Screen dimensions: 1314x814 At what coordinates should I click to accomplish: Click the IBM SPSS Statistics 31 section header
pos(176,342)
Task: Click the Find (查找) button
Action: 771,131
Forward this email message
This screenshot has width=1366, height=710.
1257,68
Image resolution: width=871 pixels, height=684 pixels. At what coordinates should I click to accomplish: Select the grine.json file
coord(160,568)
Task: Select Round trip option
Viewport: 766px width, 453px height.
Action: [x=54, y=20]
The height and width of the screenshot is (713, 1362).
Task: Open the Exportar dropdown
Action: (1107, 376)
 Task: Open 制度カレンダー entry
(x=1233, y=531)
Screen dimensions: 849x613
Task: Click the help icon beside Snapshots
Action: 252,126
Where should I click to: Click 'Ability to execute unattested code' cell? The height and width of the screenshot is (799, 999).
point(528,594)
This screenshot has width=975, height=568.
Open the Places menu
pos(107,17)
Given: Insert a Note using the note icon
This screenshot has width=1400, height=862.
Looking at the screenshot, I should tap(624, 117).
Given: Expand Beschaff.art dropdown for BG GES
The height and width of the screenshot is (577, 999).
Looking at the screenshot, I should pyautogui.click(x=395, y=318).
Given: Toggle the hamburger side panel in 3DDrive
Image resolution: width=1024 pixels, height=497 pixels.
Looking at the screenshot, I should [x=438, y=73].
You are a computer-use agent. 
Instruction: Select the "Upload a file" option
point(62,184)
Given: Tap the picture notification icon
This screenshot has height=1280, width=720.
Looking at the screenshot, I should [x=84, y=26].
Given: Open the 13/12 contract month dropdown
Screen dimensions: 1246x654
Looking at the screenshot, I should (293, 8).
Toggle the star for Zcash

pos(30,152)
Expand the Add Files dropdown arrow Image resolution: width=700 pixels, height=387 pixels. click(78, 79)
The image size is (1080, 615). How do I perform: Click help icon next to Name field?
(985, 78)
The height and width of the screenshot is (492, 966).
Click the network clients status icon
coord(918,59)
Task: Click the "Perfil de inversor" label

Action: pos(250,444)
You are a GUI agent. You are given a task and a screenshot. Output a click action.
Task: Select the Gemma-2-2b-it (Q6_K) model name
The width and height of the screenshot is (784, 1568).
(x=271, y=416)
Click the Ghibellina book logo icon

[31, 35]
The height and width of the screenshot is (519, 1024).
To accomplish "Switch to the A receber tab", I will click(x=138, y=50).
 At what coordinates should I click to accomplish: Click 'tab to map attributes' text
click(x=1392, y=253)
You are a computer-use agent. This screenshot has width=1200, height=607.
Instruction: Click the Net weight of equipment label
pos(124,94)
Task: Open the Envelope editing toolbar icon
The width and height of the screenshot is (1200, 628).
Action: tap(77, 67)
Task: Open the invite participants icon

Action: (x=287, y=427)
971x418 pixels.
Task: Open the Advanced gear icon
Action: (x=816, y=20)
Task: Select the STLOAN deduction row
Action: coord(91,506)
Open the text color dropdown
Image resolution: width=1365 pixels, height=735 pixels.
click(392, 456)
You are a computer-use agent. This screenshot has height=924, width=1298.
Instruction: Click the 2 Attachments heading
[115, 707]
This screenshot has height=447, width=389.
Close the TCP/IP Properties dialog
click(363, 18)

-*-*-

**Exercise aim:**
Write the data out again in full. Match it word for word.

**Exercise solution:**
Screen dimensions: 1314x814 At what coordinates should I click to accomplish: Click the IBM SPSS Statistics 31 section header
pos(176,342)
Task: Click the Find (查找) button
Action: 771,131
Forward this email message
This screenshot has width=1366, height=710.
1257,68
Image resolution: width=871 pixels, height=684 pixels. At what coordinates should I click to accomplish: Select the grine.json file
coord(160,568)
Task: Select Round trip option
Viewport: 766px width, 453px height.
Action: [x=54, y=20]
The height and width of the screenshot is (713, 1362).
Task: Open the Exportar dropdown
Action: (1107, 376)
 Task: Open 制度カレンダー entry
(x=1233, y=531)
Screen dimensions: 849x613
Task: Click the help icon beside Snapshots
Action: 252,126
Where should I click to: Click 'Ability to execute unattested code' cell? The height and width of the screenshot is (799, 999).
point(528,594)
This screenshot has width=975, height=568.
Open the Places menu
pos(107,17)
Given: Insert a Note using the note icon
This screenshot has width=1400, height=862.
Looking at the screenshot, I should tap(624, 117).
Given: Expand Beschaff.art dropdown for BG GES
The height and width of the screenshot is (577, 999).
Looking at the screenshot, I should pyautogui.click(x=395, y=318).
Given: Toggle the hamburger side panel in 3DDrive
Image resolution: width=1024 pixels, height=497 pixels.
Looking at the screenshot, I should [x=438, y=73].
You are a computer-use agent. 
Instruction: Select the "Upload a file" option
point(62,184)
Given: Tap the picture notification icon
This screenshot has height=1280, width=720.
Looking at the screenshot, I should [x=84, y=26].
Given: Open the 13/12 contract month dropdown
Screen dimensions: 1246x654
Looking at the screenshot, I should (293, 8).
Toggle the star for Zcash

pos(30,152)
Expand the Add Files dropdown arrow Image resolution: width=700 pixels, height=387 pixels. click(78, 79)
The image size is (1080, 615). How do I perform: Click help icon next to Name field?
(985, 78)
The height and width of the screenshot is (492, 966).
Click the network clients status icon
coord(918,59)
Task: Click the "Perfil de inversor" label

Action: pos(250,444)
You are a GUI agent. You are given a task and a screenshot. Output a click action.
Task: Select the Gemma-2-2b-it (Q6_K) model name
The width and height of the screenshot is (784, 1568).
(x=271, y=416)
Click the Ghibellina book logo icon

[31, 35]
The height and width of the screenshot is (519, 1024).
To accomplish "Switch to the A receber tab", I will click(x=138, y=50).
 At what coordinates should I click to accomplish: Click 'tab to map attributes' text
click(x=1392, y=253)
You are a computer-use agent. This screenshot has width=1200, height=607.
Instruction: Click the Net weight of equipment label
pos(124,94)
Task: Open the Envelope editing toolbar icon
The width and height of the screenshot is (1200, 628).
Action: tap(77, 67)
Task: Open the invite participants icon

Action: (x=287, y=427)
971x418 pixels.
Task: Open the Advanced gear icon
Action: (x=816, y=20)
Task: Select the STLOAN deduction row
Action: coord(91,506)
Open the text color dropdown
Image resolution: width=1365 pixels, height=735 pixels.
click(392, 456)
You are a computer-use agent. This screenshot has height=924, width=1298.
Instruction: Click the 2 Attachments heading
[115, 707]
This screenshot has height=447, width=389.
Close the TCP/IP Properties dialog
click(363, 18)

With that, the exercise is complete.